Kids Given Home Remedies Don't get Shots

http://news.monstersandcritics.com/health/article_7170.php/Kids_Given_Home_Remedies_Don't_get_Shots

Apr 30, 2005, 18:10 GMT

EDMONTON, Alberta (UPI) -- A Canadian study finds that children who have been treated with alternative therapies are less likely to have been vaccinated.

Researchers from the the University of Alberta, the University of Toronto, McMaster University and the Canadian College of Naturopathic Medicine studied the charts of 482 children at a naturopathic clinic.They found that 35 percent of the children had already been treated with alternative therapies and 8.9 percent had not been vaccinated against common childhood diseases like measles and mumps.

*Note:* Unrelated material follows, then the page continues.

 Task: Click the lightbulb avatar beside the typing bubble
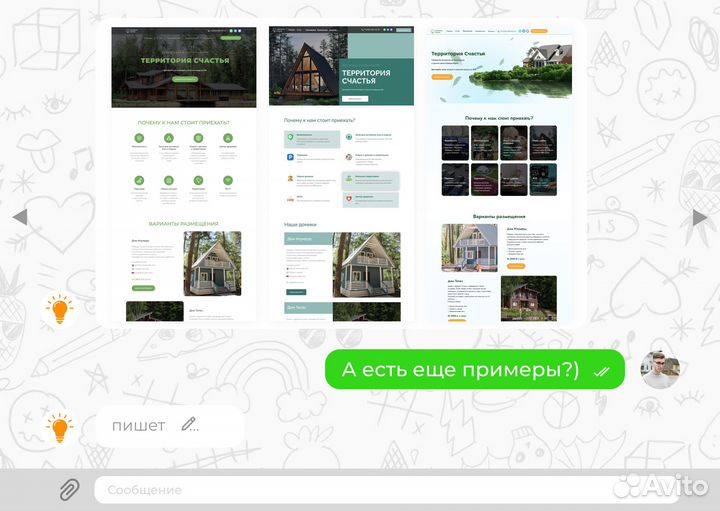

Younger parents, parents attracted by alternative medicine and parents doubtful about the safety of vaccines were more likely to have unvaccinated children.

Dr. Sunita Vohra, a professor of pediatrics at the University of Alberta, said that many pediatricians do not realize how widely alternative therapies are used.Conversely, parents do not realize the importance of telling doctors about alternative treatments.

"There is an assumption that 'natural equals safe,' and if it's safe, why should I tell the doctor about it," Vohra said."But anything that can have an effect, can have a side effect."

The study was published in the March issue of Pediatrics.